Problem
Below are the records; restate all of them exactly.

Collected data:
★ ★ ★

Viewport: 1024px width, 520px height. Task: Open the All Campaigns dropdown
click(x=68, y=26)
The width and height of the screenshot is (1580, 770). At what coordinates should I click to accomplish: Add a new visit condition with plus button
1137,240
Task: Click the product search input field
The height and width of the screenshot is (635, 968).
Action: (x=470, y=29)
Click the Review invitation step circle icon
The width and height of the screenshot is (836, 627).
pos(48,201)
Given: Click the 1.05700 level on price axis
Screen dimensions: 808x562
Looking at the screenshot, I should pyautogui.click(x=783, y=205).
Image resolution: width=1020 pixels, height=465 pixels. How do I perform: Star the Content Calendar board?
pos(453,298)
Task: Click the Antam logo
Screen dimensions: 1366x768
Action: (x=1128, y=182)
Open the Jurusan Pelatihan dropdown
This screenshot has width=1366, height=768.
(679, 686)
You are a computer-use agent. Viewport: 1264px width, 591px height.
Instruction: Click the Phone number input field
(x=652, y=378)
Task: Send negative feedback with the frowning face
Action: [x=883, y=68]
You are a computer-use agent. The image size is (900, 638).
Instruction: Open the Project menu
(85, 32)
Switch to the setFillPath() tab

★ ★ ★

Solution below
Viewport: 1024px width, 520px height. Task: Open the All Campaigns dropdown
click(x=68, y=26)
The width and height of the screenshot is (1580, 770). At what coordinates should I click to accomplish: Add a new visit condition with plus button
1137,240
Task: Click the product search input field
The height and width of the screenshot is (635, 968).
Action: (x=470, y=29)
Click the Review invitation step circle icon
The width and height of the screenshot is (836, 627).
pos(48,201)
Given: Click the 1.05700 level on price axis
Screen dimensions: 808x562
Looking at the screenshot, I should pyautogui.click(x=783, y=205).
Image resolution: width=1020 pixels, height=465 pixels. How do I perform: Star the Content Calendar board?
pos(453,298)
Task: Click the Antam logo
Screen dimensions: 1366x768
Action: (x=1128, y=182)
Open the Jurusan Pelatihan dropdown
This screenshot has width=1366, height=768.
(679, 686)
You are a computer-use agent. Viewport: 1264px width, 591px height.
Instruction: Click the Phone number input field
(x=652, y=378)
Task: Send negative feedback with the frowning face
Action: [x=883, y=68]
You are a computer-use agent. The image size is (900, 638).
Instruction: Open the Project menu
(85, 32)
Switch to the setFillPath() tab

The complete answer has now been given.